Extracted data entries
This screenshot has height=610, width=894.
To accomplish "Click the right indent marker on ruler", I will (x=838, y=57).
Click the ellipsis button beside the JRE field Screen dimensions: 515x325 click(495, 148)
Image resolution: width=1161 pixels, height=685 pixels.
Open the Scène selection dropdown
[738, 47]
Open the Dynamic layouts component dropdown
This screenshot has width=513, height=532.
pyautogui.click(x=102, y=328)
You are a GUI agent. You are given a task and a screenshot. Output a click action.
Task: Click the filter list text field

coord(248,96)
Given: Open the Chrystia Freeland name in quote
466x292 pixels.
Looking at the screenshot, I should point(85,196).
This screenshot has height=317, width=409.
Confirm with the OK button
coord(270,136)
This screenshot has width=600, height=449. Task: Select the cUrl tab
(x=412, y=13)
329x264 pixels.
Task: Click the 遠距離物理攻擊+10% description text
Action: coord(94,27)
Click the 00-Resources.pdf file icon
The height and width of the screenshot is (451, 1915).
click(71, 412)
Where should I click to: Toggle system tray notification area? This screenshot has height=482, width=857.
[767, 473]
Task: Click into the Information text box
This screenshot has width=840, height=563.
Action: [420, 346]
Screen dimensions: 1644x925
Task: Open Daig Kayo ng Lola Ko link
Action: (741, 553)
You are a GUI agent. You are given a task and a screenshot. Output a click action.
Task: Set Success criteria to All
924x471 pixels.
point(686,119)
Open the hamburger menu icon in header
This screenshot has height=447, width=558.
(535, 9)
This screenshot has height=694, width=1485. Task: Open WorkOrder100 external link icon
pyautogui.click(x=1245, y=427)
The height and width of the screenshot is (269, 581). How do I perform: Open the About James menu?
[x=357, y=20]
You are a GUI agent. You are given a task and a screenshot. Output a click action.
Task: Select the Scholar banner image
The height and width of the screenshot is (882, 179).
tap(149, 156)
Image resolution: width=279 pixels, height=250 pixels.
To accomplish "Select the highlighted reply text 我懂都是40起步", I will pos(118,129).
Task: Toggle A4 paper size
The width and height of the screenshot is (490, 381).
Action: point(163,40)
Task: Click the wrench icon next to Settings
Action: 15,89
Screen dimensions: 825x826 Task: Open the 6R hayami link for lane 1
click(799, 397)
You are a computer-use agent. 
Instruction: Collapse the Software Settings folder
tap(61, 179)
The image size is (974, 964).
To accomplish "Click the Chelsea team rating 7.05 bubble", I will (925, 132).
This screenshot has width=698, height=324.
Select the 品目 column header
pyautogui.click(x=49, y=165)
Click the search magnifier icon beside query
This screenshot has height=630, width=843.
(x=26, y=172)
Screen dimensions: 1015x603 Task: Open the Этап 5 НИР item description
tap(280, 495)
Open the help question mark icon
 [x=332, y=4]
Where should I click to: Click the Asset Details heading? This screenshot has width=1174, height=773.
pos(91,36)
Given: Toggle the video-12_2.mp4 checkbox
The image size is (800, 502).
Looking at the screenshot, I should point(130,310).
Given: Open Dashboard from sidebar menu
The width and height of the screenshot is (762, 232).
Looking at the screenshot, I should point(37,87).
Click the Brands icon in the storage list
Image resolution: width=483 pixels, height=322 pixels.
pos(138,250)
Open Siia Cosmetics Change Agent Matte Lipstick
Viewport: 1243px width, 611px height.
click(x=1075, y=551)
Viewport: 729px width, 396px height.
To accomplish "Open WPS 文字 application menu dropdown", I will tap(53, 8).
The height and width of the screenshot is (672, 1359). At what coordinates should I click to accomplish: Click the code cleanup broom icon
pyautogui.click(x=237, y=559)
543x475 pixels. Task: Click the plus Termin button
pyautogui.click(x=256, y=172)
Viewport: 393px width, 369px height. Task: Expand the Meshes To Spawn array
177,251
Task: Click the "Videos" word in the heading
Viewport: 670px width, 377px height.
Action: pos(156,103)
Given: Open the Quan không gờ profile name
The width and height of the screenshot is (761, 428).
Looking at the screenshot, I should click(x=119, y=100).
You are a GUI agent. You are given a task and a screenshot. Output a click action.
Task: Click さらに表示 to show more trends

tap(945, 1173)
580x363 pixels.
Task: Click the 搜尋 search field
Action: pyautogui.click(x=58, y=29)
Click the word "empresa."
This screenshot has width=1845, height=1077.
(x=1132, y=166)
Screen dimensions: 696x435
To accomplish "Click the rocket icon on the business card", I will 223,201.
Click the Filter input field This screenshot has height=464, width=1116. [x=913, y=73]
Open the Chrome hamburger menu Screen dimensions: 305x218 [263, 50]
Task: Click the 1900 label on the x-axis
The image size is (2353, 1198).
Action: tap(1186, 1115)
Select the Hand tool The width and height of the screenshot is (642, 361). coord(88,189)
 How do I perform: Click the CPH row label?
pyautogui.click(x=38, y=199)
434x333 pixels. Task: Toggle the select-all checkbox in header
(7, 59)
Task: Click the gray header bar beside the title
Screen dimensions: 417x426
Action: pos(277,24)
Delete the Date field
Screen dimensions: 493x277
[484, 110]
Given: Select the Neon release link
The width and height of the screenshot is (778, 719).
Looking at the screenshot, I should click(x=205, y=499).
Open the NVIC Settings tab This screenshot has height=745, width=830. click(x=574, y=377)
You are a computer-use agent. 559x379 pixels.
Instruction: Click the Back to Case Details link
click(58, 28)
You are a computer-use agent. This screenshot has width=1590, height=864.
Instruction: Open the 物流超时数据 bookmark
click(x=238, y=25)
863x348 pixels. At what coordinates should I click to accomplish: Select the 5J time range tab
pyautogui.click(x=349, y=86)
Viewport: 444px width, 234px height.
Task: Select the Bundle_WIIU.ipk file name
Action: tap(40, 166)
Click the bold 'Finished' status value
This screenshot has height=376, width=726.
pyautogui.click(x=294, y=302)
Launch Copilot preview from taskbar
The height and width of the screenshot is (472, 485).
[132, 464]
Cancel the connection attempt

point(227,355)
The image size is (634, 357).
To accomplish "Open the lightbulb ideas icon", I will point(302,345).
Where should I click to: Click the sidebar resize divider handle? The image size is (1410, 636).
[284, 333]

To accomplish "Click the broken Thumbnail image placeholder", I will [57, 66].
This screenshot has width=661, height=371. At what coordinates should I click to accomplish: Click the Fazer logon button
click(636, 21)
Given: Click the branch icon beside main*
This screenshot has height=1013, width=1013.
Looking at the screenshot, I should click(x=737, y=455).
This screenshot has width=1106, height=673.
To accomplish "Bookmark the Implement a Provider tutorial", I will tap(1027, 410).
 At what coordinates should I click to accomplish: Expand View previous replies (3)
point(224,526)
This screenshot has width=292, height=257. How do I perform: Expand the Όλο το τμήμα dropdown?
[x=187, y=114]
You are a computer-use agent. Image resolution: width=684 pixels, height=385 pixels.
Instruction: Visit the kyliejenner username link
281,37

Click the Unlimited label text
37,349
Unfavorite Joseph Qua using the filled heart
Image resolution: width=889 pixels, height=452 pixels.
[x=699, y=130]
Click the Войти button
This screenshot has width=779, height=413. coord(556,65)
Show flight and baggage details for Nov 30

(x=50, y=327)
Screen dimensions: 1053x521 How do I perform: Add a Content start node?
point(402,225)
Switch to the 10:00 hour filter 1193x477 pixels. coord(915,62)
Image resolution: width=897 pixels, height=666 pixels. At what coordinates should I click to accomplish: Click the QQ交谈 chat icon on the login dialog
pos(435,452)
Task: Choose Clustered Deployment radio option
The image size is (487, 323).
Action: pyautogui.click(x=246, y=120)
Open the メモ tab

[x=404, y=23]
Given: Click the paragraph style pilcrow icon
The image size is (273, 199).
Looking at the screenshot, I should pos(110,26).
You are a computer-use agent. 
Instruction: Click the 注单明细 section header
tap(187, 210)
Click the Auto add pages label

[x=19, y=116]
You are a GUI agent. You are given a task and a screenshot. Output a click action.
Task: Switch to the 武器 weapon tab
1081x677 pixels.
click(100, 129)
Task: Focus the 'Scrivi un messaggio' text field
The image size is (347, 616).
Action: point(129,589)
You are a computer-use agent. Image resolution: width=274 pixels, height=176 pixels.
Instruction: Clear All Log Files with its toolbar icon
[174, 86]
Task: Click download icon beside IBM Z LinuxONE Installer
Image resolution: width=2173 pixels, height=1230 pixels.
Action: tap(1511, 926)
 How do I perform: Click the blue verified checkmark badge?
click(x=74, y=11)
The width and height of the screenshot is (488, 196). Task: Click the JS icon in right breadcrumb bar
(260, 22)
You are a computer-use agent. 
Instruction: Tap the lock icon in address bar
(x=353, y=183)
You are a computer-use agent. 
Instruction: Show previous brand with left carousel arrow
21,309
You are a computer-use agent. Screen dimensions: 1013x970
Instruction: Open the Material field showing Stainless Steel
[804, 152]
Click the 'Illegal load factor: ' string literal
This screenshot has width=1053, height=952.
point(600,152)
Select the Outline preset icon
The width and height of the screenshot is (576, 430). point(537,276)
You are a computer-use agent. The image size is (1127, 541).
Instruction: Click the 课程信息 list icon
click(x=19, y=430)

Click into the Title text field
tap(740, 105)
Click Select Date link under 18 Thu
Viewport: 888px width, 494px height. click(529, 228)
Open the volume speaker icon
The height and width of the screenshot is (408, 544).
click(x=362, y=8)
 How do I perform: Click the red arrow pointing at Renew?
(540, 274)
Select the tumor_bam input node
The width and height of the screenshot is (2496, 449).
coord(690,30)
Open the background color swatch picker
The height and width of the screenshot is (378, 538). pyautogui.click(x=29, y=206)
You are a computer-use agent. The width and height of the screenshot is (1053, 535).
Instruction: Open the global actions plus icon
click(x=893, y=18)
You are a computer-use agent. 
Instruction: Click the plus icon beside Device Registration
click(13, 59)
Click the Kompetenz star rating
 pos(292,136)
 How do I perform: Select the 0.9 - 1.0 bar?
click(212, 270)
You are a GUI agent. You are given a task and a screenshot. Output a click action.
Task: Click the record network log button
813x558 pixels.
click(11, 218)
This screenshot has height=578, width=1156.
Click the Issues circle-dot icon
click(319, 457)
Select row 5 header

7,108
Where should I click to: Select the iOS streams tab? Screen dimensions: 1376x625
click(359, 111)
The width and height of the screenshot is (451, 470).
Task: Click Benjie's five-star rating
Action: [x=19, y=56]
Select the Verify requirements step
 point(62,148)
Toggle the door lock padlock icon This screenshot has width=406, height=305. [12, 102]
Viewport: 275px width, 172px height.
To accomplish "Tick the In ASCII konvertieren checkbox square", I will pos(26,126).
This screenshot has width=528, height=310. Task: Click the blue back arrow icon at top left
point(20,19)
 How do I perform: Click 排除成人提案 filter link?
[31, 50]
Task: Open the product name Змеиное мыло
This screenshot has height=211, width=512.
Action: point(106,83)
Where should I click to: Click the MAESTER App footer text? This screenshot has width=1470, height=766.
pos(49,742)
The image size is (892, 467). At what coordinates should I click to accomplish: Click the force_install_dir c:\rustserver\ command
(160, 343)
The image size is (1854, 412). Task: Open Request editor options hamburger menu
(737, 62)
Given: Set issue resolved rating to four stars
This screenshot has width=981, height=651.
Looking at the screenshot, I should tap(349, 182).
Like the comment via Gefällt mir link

• **Task statement**
Your answer should be a single number, namely how many lines of the data above hold "Switch".

• **Response area**
2